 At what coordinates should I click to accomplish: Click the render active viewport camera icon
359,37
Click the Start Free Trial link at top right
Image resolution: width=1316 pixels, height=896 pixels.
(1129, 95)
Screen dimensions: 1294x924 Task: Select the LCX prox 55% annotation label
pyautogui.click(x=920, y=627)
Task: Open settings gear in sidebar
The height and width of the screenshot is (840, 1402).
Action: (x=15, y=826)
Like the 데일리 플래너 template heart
———
■ Task item
In the data above, find the line containing "Screen dimensions: 1294x924", then copy it and every later line exactly.

■ Answer section
Screen dimensions: 1294x924 Task: Select the LCX prox 55% annotation label
pyautogui.click(x=920, y=627)
Task: Open settings gear in sidebar
The height and width of the screenshot is (840, 1402).
Action: (x=15, y=826)
Like the 데일리 플래너 template heart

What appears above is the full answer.